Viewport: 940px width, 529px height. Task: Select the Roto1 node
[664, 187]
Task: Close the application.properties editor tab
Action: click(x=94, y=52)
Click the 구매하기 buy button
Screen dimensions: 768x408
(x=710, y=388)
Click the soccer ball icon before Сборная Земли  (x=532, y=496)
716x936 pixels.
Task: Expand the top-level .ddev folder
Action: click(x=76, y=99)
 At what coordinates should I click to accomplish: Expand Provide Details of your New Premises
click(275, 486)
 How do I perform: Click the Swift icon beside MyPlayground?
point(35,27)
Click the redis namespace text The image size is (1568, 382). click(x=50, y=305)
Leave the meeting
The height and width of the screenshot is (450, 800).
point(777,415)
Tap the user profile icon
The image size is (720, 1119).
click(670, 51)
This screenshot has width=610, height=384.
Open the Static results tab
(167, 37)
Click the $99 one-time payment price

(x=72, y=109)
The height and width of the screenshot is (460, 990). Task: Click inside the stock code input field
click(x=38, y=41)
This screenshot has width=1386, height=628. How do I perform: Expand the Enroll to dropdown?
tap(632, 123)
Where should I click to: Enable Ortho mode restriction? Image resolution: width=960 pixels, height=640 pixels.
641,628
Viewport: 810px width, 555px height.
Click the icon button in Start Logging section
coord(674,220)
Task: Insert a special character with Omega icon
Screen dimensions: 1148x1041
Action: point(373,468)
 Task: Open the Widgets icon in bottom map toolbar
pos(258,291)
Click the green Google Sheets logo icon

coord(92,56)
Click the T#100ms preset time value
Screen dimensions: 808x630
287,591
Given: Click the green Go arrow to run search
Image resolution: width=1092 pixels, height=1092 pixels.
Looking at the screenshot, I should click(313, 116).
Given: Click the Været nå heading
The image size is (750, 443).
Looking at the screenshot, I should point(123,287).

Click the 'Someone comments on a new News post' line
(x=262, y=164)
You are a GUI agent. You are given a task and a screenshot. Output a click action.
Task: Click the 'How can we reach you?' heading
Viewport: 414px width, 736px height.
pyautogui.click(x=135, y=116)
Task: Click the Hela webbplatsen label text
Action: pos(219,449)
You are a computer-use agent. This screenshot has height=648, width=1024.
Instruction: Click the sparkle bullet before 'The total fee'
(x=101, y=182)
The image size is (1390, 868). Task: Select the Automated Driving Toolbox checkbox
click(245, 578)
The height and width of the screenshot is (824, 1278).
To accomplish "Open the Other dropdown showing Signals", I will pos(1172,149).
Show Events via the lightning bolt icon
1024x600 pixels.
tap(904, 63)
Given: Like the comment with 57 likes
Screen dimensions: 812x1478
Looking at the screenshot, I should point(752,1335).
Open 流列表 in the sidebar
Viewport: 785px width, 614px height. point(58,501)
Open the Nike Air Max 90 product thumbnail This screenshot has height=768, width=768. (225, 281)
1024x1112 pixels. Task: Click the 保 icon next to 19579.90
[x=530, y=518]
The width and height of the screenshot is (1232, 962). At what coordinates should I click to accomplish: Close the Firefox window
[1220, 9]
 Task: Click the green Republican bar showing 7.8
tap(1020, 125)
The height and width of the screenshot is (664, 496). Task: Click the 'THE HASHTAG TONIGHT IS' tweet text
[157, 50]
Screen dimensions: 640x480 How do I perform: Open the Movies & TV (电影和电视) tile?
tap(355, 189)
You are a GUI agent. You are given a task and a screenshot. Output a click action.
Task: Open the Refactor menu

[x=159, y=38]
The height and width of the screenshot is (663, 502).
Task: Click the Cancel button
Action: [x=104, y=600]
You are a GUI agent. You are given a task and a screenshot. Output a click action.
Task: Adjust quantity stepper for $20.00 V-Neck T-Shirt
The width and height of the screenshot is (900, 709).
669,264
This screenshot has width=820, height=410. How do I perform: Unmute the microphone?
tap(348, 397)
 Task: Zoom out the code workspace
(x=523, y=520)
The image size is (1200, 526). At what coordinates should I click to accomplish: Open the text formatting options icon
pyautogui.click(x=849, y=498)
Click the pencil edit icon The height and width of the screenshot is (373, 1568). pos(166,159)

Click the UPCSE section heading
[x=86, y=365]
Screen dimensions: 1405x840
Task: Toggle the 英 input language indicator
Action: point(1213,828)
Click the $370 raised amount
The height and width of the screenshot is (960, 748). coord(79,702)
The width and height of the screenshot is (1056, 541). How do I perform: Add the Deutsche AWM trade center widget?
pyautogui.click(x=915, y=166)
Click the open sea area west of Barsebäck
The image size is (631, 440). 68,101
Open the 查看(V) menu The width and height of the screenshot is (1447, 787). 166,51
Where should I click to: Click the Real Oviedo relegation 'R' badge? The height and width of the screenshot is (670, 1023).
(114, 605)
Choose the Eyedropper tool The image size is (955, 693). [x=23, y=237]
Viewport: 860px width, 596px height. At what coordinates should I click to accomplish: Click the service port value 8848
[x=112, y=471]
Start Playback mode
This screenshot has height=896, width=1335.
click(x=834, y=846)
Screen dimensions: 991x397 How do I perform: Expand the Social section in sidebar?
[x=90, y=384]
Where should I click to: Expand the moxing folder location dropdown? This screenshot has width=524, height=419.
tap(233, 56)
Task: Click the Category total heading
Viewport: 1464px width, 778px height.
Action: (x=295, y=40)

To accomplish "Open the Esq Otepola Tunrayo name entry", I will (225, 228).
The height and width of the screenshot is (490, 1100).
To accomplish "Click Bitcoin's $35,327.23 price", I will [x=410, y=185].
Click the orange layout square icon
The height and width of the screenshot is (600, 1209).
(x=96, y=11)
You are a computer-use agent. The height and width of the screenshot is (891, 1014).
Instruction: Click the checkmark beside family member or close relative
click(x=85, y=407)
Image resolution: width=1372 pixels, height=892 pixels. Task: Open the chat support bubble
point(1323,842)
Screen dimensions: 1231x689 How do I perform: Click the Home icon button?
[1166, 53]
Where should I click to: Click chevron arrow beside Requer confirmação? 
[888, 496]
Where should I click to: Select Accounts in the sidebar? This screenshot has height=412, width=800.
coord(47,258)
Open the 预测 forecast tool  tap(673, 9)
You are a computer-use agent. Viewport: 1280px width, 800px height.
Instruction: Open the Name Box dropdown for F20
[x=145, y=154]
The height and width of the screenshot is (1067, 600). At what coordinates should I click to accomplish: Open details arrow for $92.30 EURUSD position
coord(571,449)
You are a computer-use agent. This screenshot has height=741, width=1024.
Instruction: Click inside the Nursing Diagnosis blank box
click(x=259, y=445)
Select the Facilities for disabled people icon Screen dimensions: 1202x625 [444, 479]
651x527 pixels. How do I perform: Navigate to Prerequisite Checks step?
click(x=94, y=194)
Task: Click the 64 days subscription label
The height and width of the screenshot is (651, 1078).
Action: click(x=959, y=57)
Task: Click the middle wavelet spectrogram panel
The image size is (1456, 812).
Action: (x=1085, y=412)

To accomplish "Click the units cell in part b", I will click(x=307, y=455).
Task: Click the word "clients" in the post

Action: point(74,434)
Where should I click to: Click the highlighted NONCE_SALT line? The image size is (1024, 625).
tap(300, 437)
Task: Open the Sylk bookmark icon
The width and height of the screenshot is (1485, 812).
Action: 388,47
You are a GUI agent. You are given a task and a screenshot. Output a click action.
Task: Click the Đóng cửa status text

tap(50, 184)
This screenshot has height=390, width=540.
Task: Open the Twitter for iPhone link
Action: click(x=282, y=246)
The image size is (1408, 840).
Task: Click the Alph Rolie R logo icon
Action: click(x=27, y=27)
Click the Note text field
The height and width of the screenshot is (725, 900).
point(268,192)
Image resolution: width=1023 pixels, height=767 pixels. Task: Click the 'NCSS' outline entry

▶ [Exercise instructions]
Copy out the range of lines above starting at the line with "The height and width of the screenshot is (600, 1209)." and ending at the line with "has height=741, width=1024.", exactly and including both.

▶ [Output of the task]
The height and width of the screenshot is (600, 1209).
(x=96, y=11)
You are a computer-use agent. The height and width of the screenshot is (891, 1014).
Instruction: Click the checkmark beside family member or close relative
click(x=85, y=407)
Image resolution: width=1372 pixels, height=892 pixels. Task: Open the chat support bubble
point(1323,842)
Screen dimensions: 1231x689 How do I perform: Click the Home icon button?
[1166, 53]
Where should I click to: Click chevron arrow beside Requer confirmação? 
[888, 496]
Where should I click to: Select Accounts in the sidebar? This screenshot has height=412, width=800.
coord(47,258)
Open the 预测 forecast tool  tap(673, 9)
You are a computer-use agent. Viewport: 1280px width, 800px height.
Instruction: Open the Name Box dropdown for F20
[x=145, y=154]
The height and width of the screenshot is (1067, 600). At what coordinates should I click to accomplish: Open details arrow for $92.30 EURUSD position
coord(571,449)
You are a computer-use agent. This screenshot has height=741, width=1024.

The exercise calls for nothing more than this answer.